Brandon Costin

Personal information
- Born: 23 June 1972 (age 53) Dubbo, New South Wales, Australia

Playing information
- Position: Centre, Five-eighth, Second-row
Club
| Years | Team | Pld | T | G | FG | P |
| 1993 | South Sydney | 6 | 4 | 0 | 0 | 16 |
| 1994–97 | Western Suburbs | 60 | 26 | 5 | 0 | 114 |
| 1997 | Eastern Suburbs | 10 | 6 | 3 | 0 | 30 |
| 1998–00 | Canberra Raiders | 60 | 18 | 6 | 0 | 84 |
| 2001 | Huddersfield | 25 | 15 | 34 | 1 | 129 |
| 2002 | Bradford Bulls | 21 | 8 | 0 | 0 | 32 |
| 2003–04 | Huddersfield | 44 | 27 | 60 | 2 | 230 |
|  | Total | 226 | 104 | 108 | 3 | 635 |
Representative
| Years | Team | Pld | T | G | FG | P |
| 2004 | USA | 1 | 1 | 1 | 0 | 6 |
| 2006 | Queensland Residents | 1 | 0 | 1 | 0 | 2 |

Coaching information
Representative
| Years | Team | Gms | W | D | L | W% |
| 2010 | Queensland Residents | 1 | 0 | 0 | 1 | 0 |
| 2019– | Fiji Prime Minister's XIII | 3 | 0 | 0 | 3 | 0 |
| 2019 | Fiji | 3 | 3 | 0 | 0 | 100 |
- Source:

= Brandon Costin =

Pro RL coach and former United States international rugby league footballer

Brandon Costin (born 23 June 1972) is a former professional rugby league footballer who played in the 1990s and 2000s. He initially played under the name Brandon Pearson. He played for the Huddersfield Giants, Canberra Raiders, South Sydney Rabbitohs, the Bradford Bulls and the United States national rugby league team. His position was , although he often featured at other positions including or .

==Playing career==
A Dubbo junior, Costin made his début for South Sydney Rabbitohs in 1993, before switching to Western Suburbs Magpies for the next season.

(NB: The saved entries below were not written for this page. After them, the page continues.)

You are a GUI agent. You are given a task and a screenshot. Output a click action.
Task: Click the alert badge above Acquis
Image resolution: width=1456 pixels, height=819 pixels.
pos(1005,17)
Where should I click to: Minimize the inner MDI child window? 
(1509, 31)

Costin spent 4 seasons with the Magpies. In 1994, he made 8 appearances, but managed to score seven tries in the last five games of the year. His try-scoring form continued in the start on the 1995 season, scoring 6 in the first five games. Towards the end of the year he was moved from centre to five-eighth.

In 1996, Costin was a regular in the centres, playing in every game of the season. In the round 12 match against the Gold Coast Seagulls, Costin scored three tries in one match. That year the Magpies played semi-final football, but were knocked out in their first match.

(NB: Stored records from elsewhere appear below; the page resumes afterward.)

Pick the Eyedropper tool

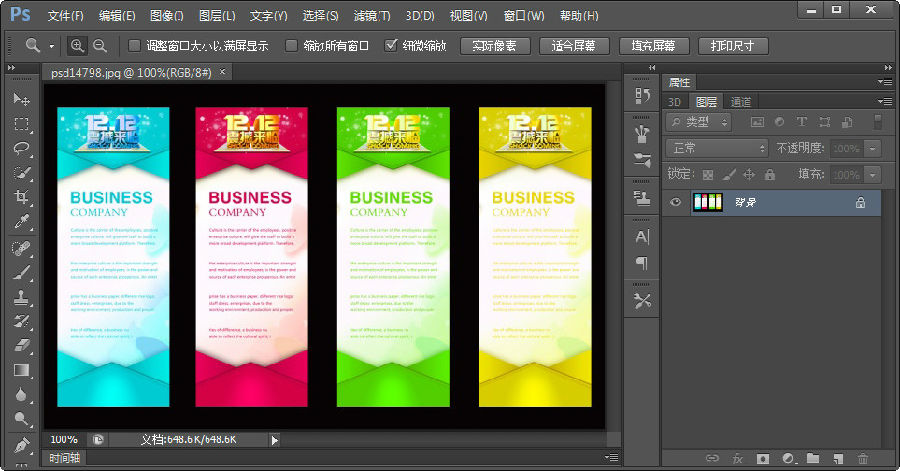[21, 222]
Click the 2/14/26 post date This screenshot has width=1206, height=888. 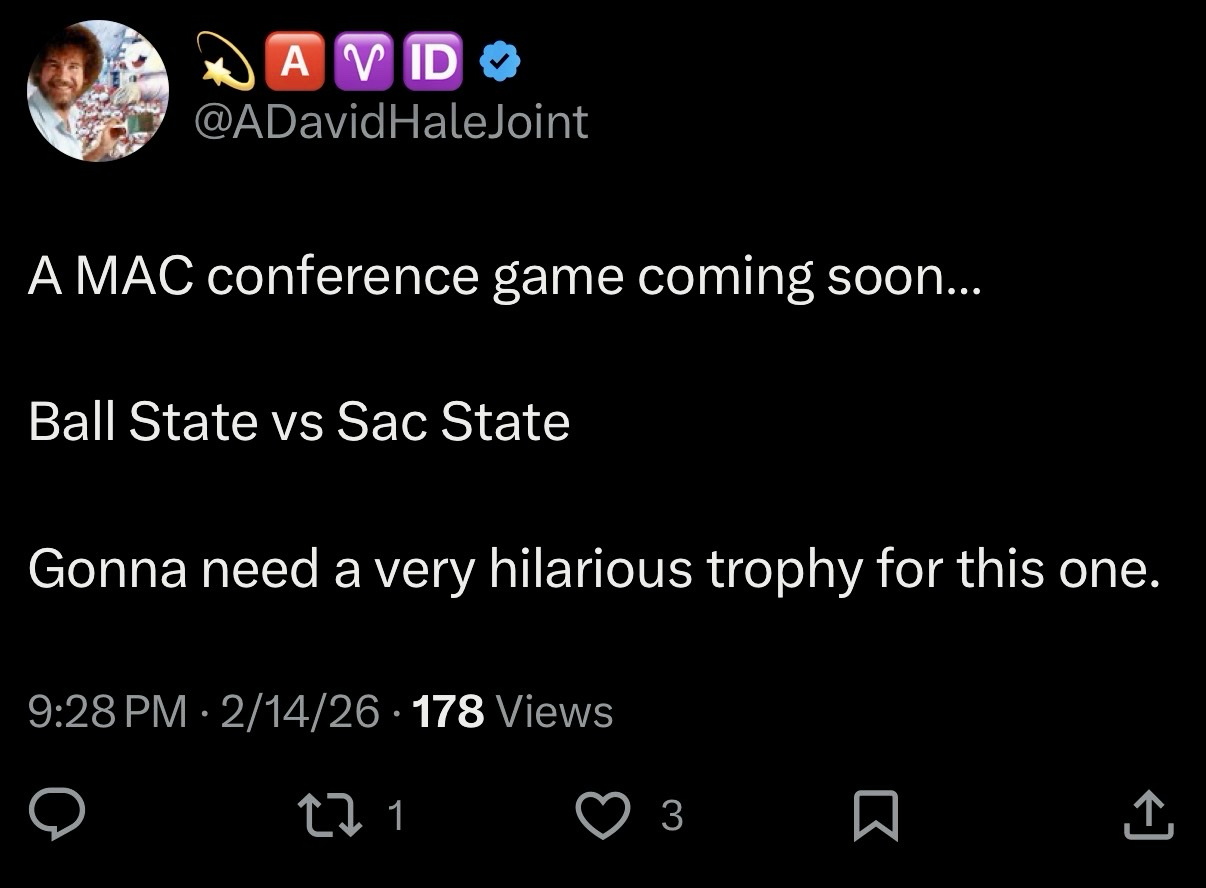coord(300,712)
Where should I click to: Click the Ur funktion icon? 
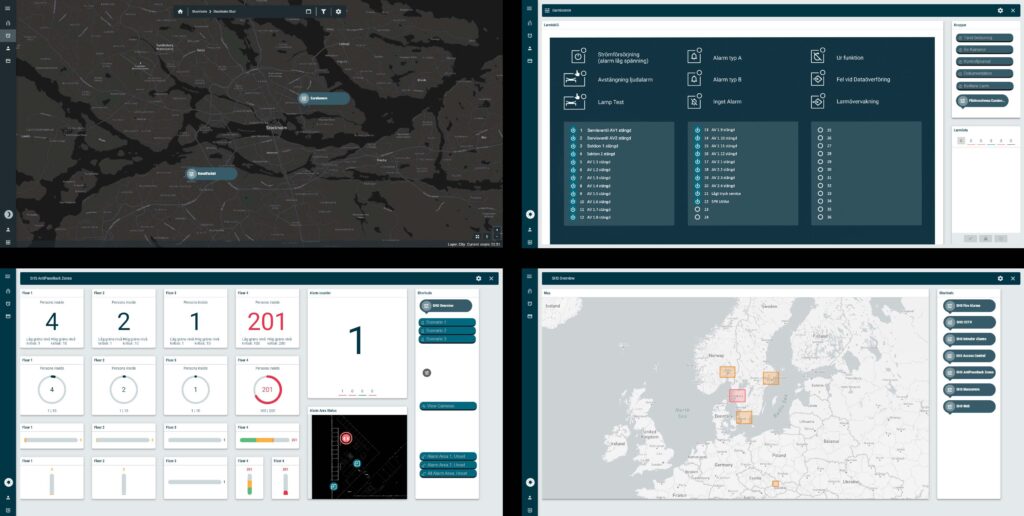[x=817, y=57]
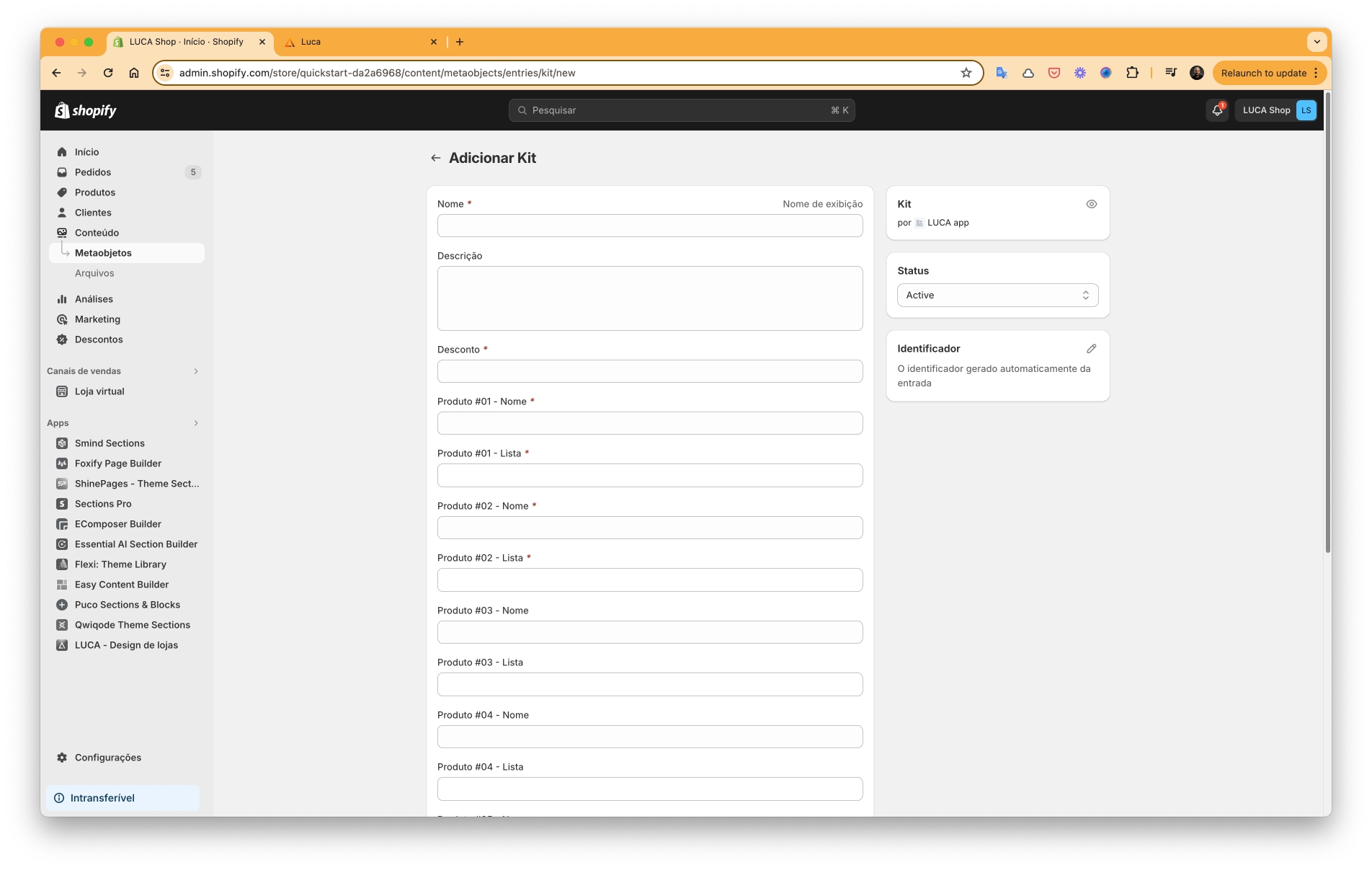1372x870 pixels.
Task: Toggle the Kit eye visibility icon
Action: click(1091, 204)
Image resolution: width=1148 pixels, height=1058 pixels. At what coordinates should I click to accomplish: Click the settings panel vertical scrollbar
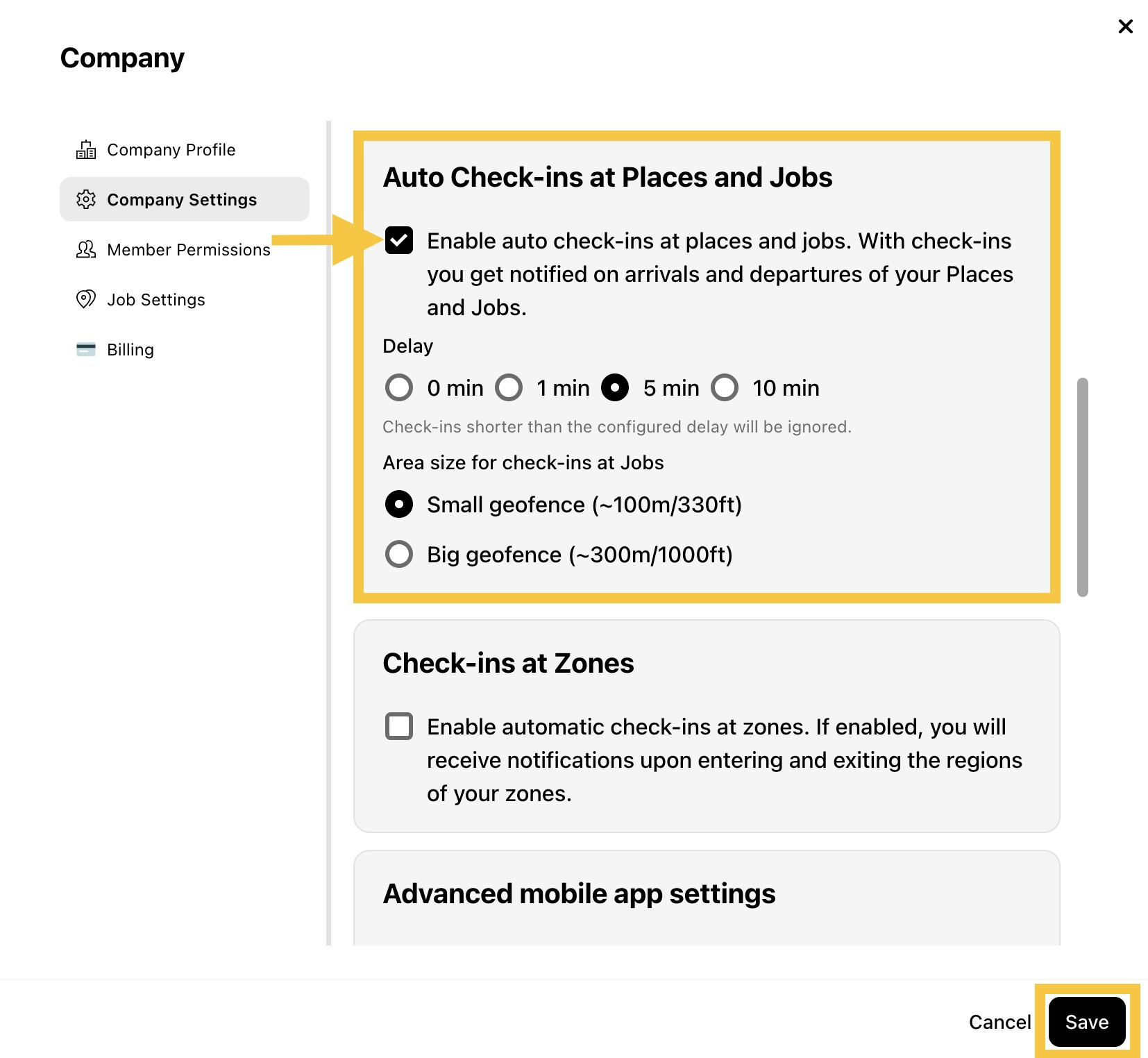(x=1083, y=487)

Midway through the 1997 season, Costin made a late change to join Eastern Suburbs. He went on to play in 2 semi-finals with the Roosters that year, but did not play in the Preliminary Final that they lost.

In 1999, Ben Kennedy and Costin were sent home from training after being involved in a drinking session. There were claims that the pair had taken drugs, and Costin confessed to taking an illicit substance, but Kennedy claimed to have spat the tablet out. Subsequent drug tests for both returned negative.

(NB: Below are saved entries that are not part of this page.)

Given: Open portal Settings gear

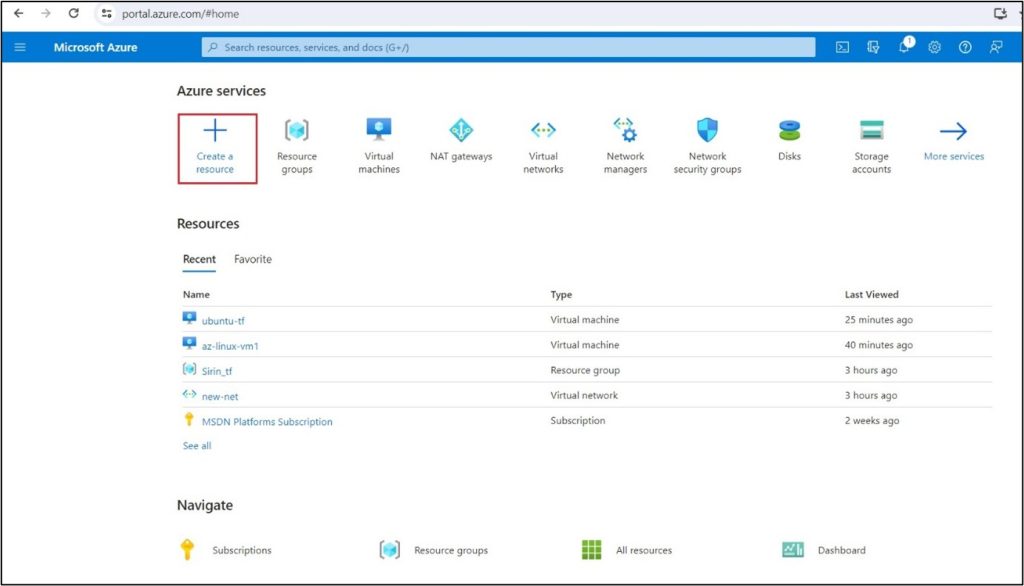Looking at the screenshot, I should pos(933,47).
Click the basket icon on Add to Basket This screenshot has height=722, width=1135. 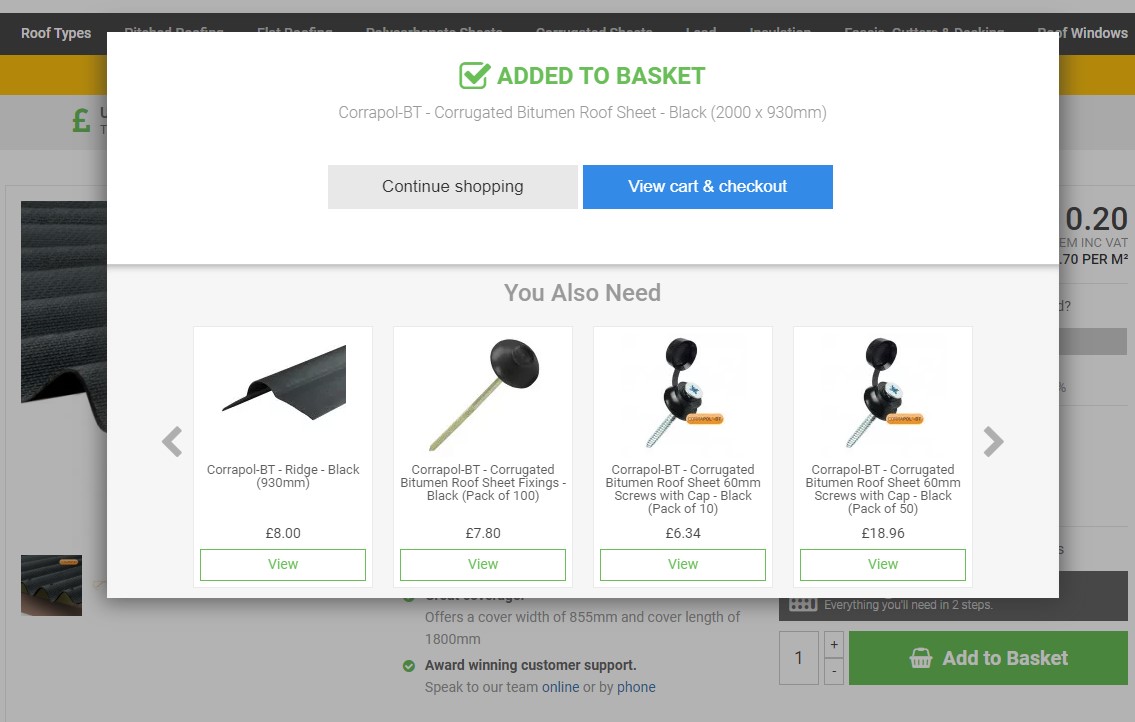pos(921,658)
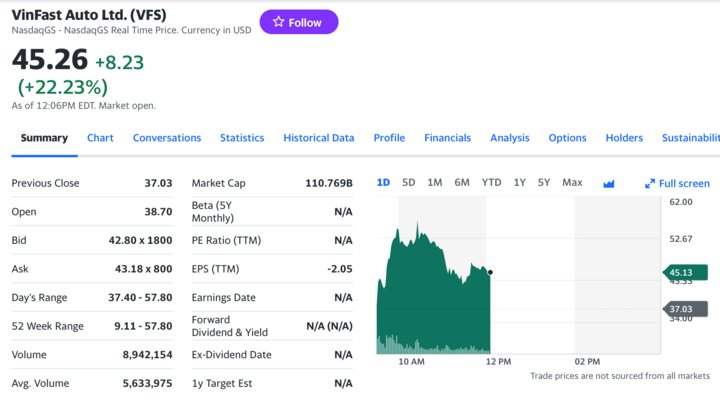Set chart range to 1M
The image size is (720, 417).
[434, 183]
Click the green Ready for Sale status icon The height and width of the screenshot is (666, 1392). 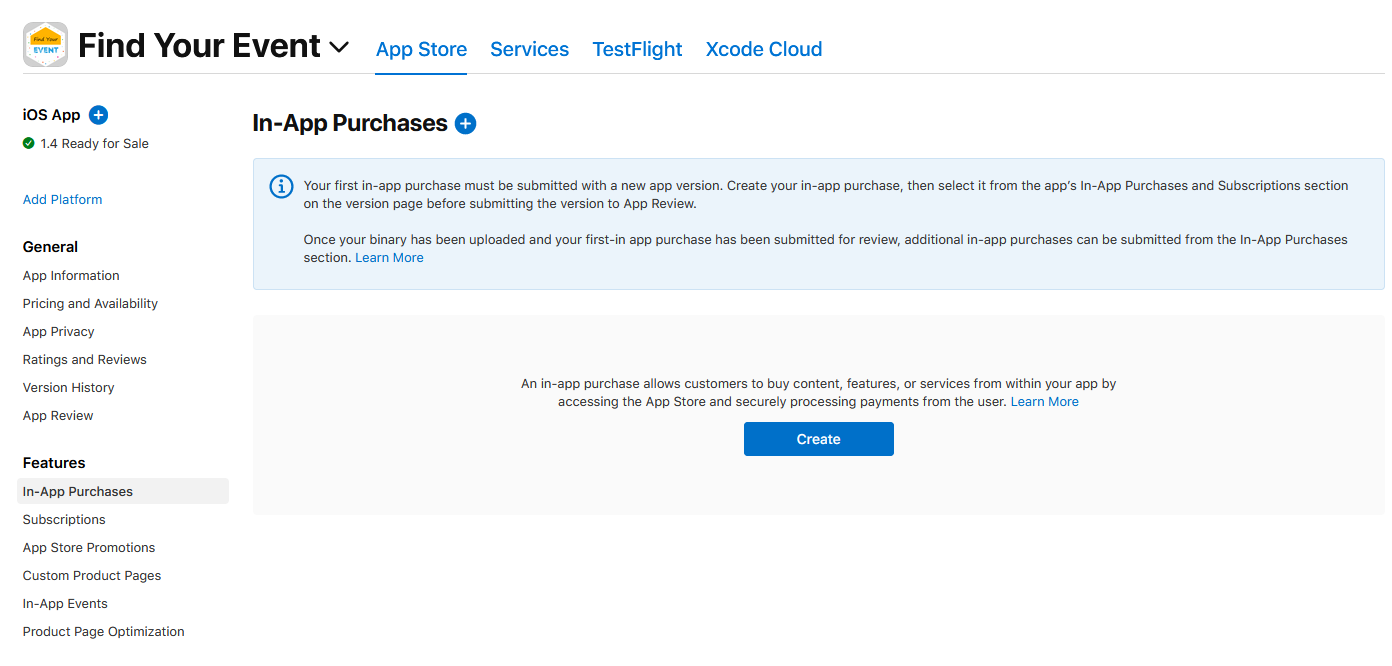29,144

His last game for the Raiders was a 20-16 win at Lock against the Melbourne Storm in Round 25 of 2000.

As Super League VI champions, the Bradford Bulls played against 2001 NRL Premiers, the Newcastle Knights in the 2002 World Club Challenge. Costin was selected for the interchange bench in Bradford's victory.
Costin played for the Bradford Bulls at centre in their 2002 Super League Grand Final loss against St. Helens.
In the 2003 Super League season, Costin was a nominee for the Man of Steel Award and was the 4th highest try scorer, despite missing the last 5 games through injury. He left the club at the end of the 2004 season and went into semi-retirement.

After his retirement from professional football, Costin played and coached with Souths Logan in Brisbane.

==Coaching career==
In 2007 Costin assumed the head coaching role of the Souths Logan Magpies in the Qld Cup before taking charge of the Sunshine Coast Sea Eagles (now Falcons) in 2009, guiding them to a premiership in their inaugural season.
In 2010, Costin was coach of the Queensland Residents side. In 2018 he coached the Coffs Harbour Comets in the Group 2 Rugby League. An injury crisis at the club saw Costin playing in the semis that year at 46 years old.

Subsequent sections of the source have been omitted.